Contrariamente a la estrategia que supondría hablar en nombre de Edmundo González Urrutia, el candidato oficial de un sector de la derecha fascistoide, la campaña unipersonal de Machado apunta a su consolidación y visibilidad como la dirigente suprema del antichavismo, lo que trata de reforzar con sus alusiones de llegar "hasta el final", en lo que muchos anticipan un estado de conflictividad mayor al ocasionado por las güarimbas. Mediante esto, busca atraer a los grupos reaccionarios más radicalizados, dispuestos a secundar cualquier acción proveniente de Washington, incluso militar, si ésta sirve para derrocar a Nicolás Maduro; cuestión que anticipa el desconocimiento (como otras veces en el pasado) de los resultados que anuncie el Consejo Nacional Electoral a favor del presidente, dando pie a que su gobierno sea deslegitimado por Estados Unidos y compañía. Esto sería una repetición del esquema adoptado desde hace largo tiempo por los sectores antichavistas, por lo que no sorprende que lo hagan. Con ello refuerzan la percepción y la convicción de quienes apoyan a Maduro de ser víctimas a futuro de persecución y exclusiones en el caso hipotético que Machado y su combo alcanzaran el poder; lo que termina por favorecer al presidente.

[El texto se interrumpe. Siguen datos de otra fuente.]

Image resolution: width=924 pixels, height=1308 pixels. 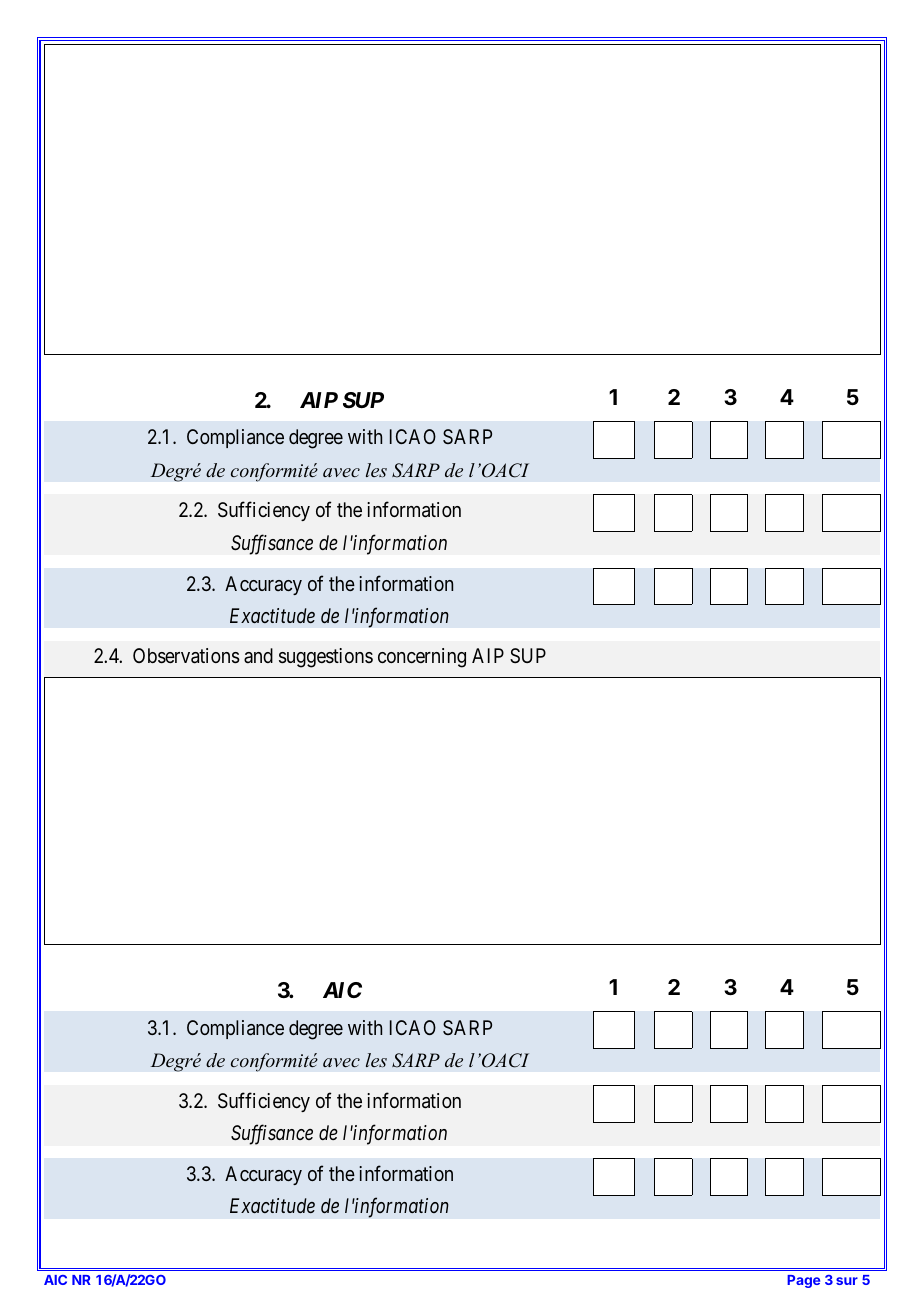 What do you see at coordinates (803, 1281) in the page?
I see `Page` at bounding box center [803, 1281].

Un "detalle" que se procura mantener al margen del discurso electoral de María Corina Machado es el referente al ajuste neoliberal implícito en su plan "Tierra de Gracia", en mucho parecido al enarbolado y aplicado por Javier Milei en Argentina, a pesar del masivo rechazo de los sectores populares que se han visto despojados de varios planes sociales gubernamentales con que paliaban sus limitaciones económicas, luego de culminado el periodo presidencial de Cristina Kirchner. No sería extraño ni exagerado suponer que tal plan contenga una serie de medidas que erradicarían bonos y programas sociales, aplicación a rajatabla del recetario neoliberal del Fondo Monetario Internacional y del Banco Mundial a fin de obtener financiamiento externo, lo que se traduce en la hipoteca de la política financiera del país y, de forma preponderante, la privatización de PDVSA y demás empresas y activos públicos; beneficiando con ellas al sector privado de la economía interna y a las grandes corporaciones transnacionales, dando continuidad al saqueo y la explotación de los recursos estratégicos nacionales, de un modo más intenso al seguido durante el siglo anterior. Así que, con todos estos elementos en consideración, no cabe más que esperar los resultados del próximo 28 de julio para despejar la incógnita de los grupos de la derecha fascistoide. Entonces, ¡nos vemos el 28!